We refer to the number of AND gates and the AND-depth of an XAG by *MC/MD of an XAG*, respectively. We use just MC or MD if it is clear from the context whether we refer to the MC/MD of a Boolean function or to the MC/MD of a logic network. We note that the latter provides an upper bound to the former.

Both multiplicative complexity and multiplicative depth play important roles in cryptography and fault-tolerant quantum computing. A low multiplicative complexity corresponds to a higher vulnerability to some cryptographic attacks. In fault-tolerant quantum computing, the multiplicative complexity provides an upper bound on the number of expensive quantum operations (in a fault-tolerant setting) as well as on the number of qubits [36]. Furthermore, the multiplicative depth is an approximate measure for the execution time of a quantum algorithm [37].

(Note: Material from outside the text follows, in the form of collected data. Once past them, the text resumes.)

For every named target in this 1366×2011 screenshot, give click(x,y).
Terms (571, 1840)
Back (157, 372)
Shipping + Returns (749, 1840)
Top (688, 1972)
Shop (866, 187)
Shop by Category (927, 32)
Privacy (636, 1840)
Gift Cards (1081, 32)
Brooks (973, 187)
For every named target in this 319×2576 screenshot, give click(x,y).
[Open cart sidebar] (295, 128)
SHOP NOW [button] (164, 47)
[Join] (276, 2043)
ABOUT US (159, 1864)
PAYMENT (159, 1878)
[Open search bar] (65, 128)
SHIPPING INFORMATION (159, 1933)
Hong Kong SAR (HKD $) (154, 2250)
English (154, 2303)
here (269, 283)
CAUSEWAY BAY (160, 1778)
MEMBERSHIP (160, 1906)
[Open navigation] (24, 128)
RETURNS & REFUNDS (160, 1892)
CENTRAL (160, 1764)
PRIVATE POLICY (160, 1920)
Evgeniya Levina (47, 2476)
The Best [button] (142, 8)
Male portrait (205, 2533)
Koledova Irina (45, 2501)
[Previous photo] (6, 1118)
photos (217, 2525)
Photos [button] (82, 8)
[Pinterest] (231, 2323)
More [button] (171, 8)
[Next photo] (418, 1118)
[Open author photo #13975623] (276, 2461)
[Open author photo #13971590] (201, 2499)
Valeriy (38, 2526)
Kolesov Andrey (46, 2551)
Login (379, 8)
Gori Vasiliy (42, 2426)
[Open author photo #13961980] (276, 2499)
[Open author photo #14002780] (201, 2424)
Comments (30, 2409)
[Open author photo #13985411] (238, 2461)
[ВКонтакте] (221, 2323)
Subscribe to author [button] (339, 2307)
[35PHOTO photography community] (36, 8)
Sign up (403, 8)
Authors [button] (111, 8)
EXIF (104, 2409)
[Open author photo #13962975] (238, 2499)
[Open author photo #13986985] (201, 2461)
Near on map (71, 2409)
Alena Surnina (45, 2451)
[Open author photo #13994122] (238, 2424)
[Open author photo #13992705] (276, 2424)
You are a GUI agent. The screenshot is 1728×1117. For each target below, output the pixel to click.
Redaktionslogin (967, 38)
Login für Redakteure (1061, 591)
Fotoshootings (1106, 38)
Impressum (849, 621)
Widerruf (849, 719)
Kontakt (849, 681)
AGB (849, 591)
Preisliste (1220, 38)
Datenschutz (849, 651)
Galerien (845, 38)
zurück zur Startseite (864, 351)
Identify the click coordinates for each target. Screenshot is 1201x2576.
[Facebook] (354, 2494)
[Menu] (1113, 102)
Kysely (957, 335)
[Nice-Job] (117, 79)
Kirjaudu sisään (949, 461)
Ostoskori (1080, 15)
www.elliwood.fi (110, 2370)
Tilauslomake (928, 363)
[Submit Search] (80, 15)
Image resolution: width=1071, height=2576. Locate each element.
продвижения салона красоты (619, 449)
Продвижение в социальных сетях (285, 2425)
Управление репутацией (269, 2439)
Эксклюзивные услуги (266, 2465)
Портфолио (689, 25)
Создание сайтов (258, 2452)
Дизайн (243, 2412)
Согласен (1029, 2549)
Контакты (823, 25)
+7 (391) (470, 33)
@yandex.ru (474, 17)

Computing the multiplicative complexity of a Boolean function f is expensive. It has been shown that no algorithm exists to compute the multiplicative complexity that is polynomial in the size of the truth table for f [20] if one-way functions [30] exist. We are not aware of any theoretical results concerning the multiplicative depth.

Consequently, many heuristics have been proposed that aim to reduce the MC of an XAG (see, e.g., [9, 17, 49, 63, 64]) in order to arrive at tighter upper bounds on the MC of the function being implemented. Similarly, some heuristics have been proposed that aim to reduce the multiplicative depth [6, 14]. In this paper, we introduce a logic synthesis algorithm to reduce the MD of logic networks. Our algorithm is based on dynamic programming and makes use of cut enumeration [18], tree balancing [40], as well as ESOP [52] and ESPP [25] representations.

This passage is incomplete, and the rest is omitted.